Okombi Salissa, le purgatoire du « fils » impardonnable…

Il a  autrefois été, un indéfectible  soutien du président Sassou N’guesso. Il a même été son lien avec la jeunesse, à travers le CADD-MJ, avant  d’aiguiser son appétit du pouvoir.  André Okombi salissa  rêvait de succéder à son mentor, il  croyait son heure arrivée. Aujourd’hui, il est incarcéré. Tout ne fait que commencer pour lui…

Denis Sassou N’guesso a eu beaucoup d’affection pour André Okombi Saslissa. Il le trouvait si brillant.  Sassou l’adorait. Il l’a propulsé ministre pendant près de dix ans,  l’a baladé de ministère en ministère. AOS savait décrypter les coulisses  du pouvoir. Mais il a très mal  interprété les intentions de son ancien mentor. Il n’a surtout pas compris que ce dernier n’était pas encore prêt à passer la main.  Du moins en 2016.

Sassou a  déployé  tous ses  trésors de séduction, il a fait les efforts nécessaires pour ramener son fils perdu à la « maison », quand tout pouvait encore être arrangé et même, quand son retour en grâce était encore envisageable. Il  est aussi passé par  les sommités tékés pour  ce faire. L’autre n’a jamais voulu. Mais le pouvoir lui est passé sous le nez. Il était loin du compte.  André Okombi Salissa n’a pas été comme certains, simplement contre l’illimitation des  mandats. Il s’est carrément opposé  au changement de la constitution.

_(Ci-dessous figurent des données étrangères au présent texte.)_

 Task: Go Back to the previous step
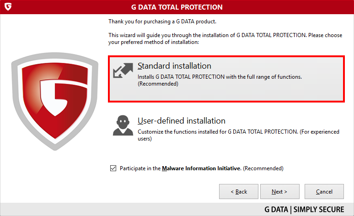coord(239,192)
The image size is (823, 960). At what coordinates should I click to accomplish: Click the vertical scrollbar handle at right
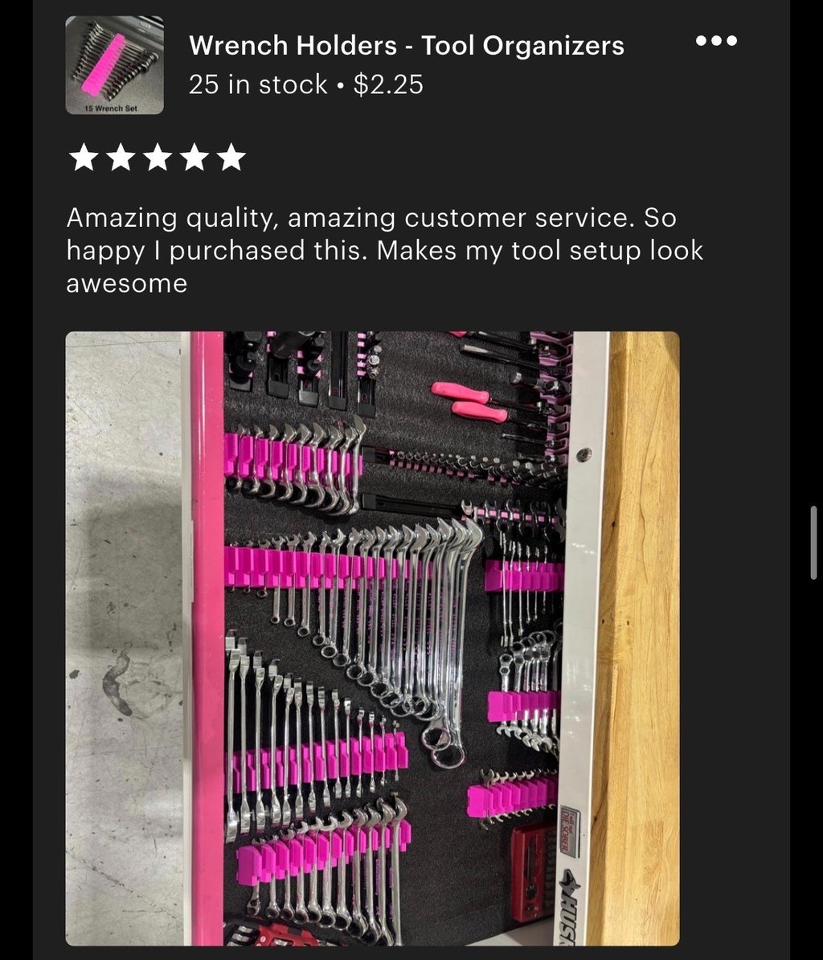point(813,543)
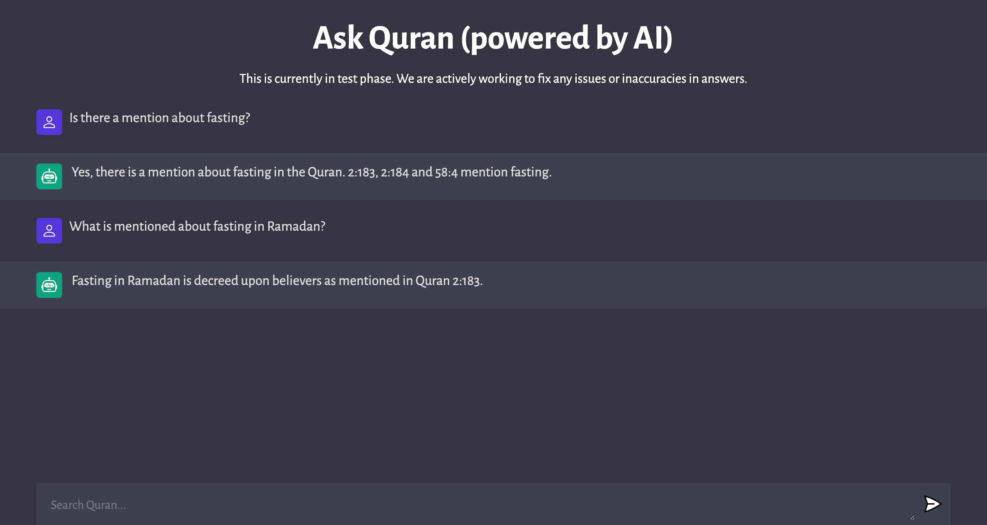The image size is (987, 525).
Task: Click the word 'Yes,' in the first answer
Action: pyautogui.click(x=82, y=172)
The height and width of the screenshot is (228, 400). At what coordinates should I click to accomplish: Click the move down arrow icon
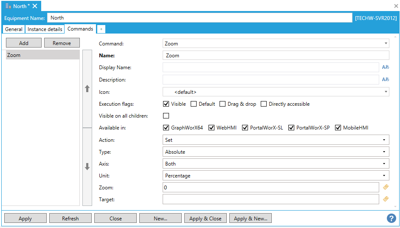(87, 167)
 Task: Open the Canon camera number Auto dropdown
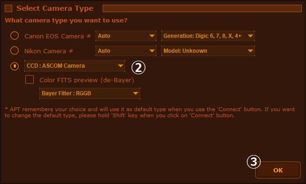coord(126,36)
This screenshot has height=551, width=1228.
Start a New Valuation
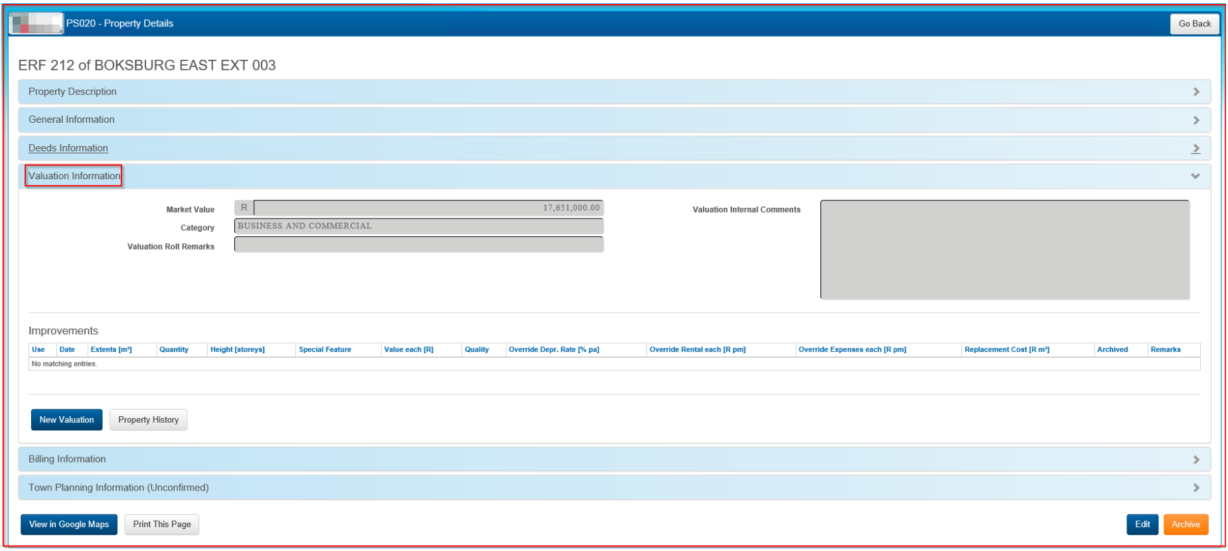pyautogui.click(x=66, y=420)
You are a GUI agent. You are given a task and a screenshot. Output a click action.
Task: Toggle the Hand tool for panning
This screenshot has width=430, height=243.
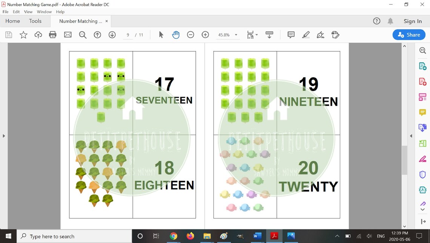point(176,35)
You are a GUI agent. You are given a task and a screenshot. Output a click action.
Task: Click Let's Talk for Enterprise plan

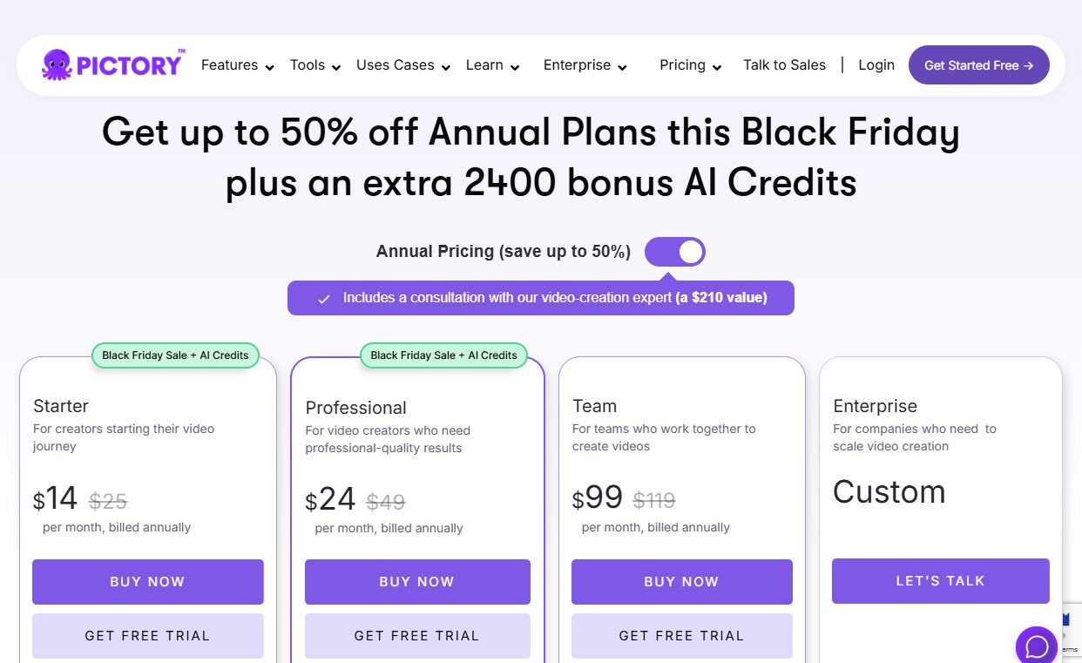pyautogui.click(x=940, y=581)
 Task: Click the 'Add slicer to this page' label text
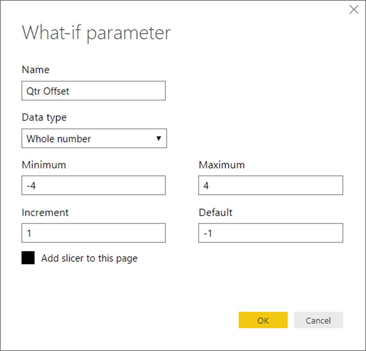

Il a péché en paroles : «  Si Sassou annonce le référendum, il va quitter le pouvoir », mais aussi, «  Si Sassou  annonce, la date du référendum, il va partir ». Le président n’a jamais aimé, les sorties musclées de son ancien protégé. Il n’a jamais rien compris que celui à qui, il avait presque tout donné, ait pris le contre-pied.  Mais les lignes n’ont jamais  vraiment bougé, à Ouenzé, à Poto-Poto, à Talangaî, à Nkombo ou à Massengo, comme beaucoup le croyaient.  On pouvait ainsi mesurer le poids politique de ce fils   qu’il voulait du pouvoir. Pour revenir en grâce, il faut  être courageux, il faut des idées, de la méthode et des stratégies. De vraies.  Sassou a attendu au moins que son fils « perdu », reconnaisse sa victoire ou qu’il assiste au moins à son investiture.   Comme il l’a attendu de Parfait Kolelas.  C’était mal connaître l’homme.  AOS  a fini dans les bras de Ntumi. Sassou ne pourrait être indulgent.  C’est là que le vase a  débordé. Il y a des circonstances qui  peuvent resserrer des liens. Elles sont loin, dans le cadre de l’affaire Okombi Salissa.  Et lorsqu’il apprend l’arrestation d’André Okombi à Massengo, il n’y a d’abord pas cru.  Il n’en revenait pas qu’il ait été cueilli comme un fruit mûre.  Cela fait quatre ans que le colonel Marcel Tsourou est au bagne, un an déjà que le général Mokoko l’y a rejoint.  Tout ne fait que commencer pour Okombi Salissa.  C’est le début du purgatoire.